How to Hand Off a Project to a Client
Regardless of whether you complete the whole website building project on your own or with a team, you might need to hand off the project to someone else. When you’re planning a project, you need to think about the ongoing maintenance of the website and either include a maintenance agreement in your proposal or outline how you’ll hand off the project.
A maintenance agreement should outline how much it will cost to maintain the site and what services you’ll provide. Clients must know that requesting large additions to the site will require a new proposal, scope document, and contract.
If you’re planning to hand off the website to the client, you and the client must agree on the following:
What will you hand off? If you’re turning over development materials, how much are you turning over and in what format?
The choice of what to do with production graphics is up to you. Some designers keep their original, editable versions of their graphics. Others hand over all the files. Whichever you decide, make sure that the client understands what they’re going to get and how they’ll get it.

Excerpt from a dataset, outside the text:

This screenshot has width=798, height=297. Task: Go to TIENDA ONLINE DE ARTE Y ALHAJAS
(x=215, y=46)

Whatever you decide as far as the deliverable materials to the client, make sure to keep copies for your own records. Burn the files to discs, collect the site notes, and gather the electronic documents that you’ve used (e-mails, word-processing documents, contracts, invoices, and so on).
Put all the materials together and keep them for your records. Too, sometimes clients will come back to you for follow-up work, so having everything from the first project on file and readily accessible will make the follow-up work flow much easier.

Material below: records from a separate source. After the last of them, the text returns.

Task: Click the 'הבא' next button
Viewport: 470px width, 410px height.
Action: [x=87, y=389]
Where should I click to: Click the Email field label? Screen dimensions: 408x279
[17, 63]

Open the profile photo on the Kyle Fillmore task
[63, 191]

How much transitional support will you give at handoff? You might want to offer some training if the client doesn’t have in-house staff with skills to maintain the site. Make sure you figure any training or transitional support work into your budget.
How will you transport the material to the client? Best practice is to deliver the site itself to the client’s web server via FTP (File Transfer Protocol). Or you might deliver the site files — and other files, too — on a CD or DVD.
Whatever you decide, make sure you get it all in writing. Make sure that all partied involved understand exactly what you are handing off to the client and in what format. This is especially important if you hire other professionals such as content writers to complete the work. When you work with a web team, all parties must agree, which avoids any potentially unpleasant situations popping up in the future.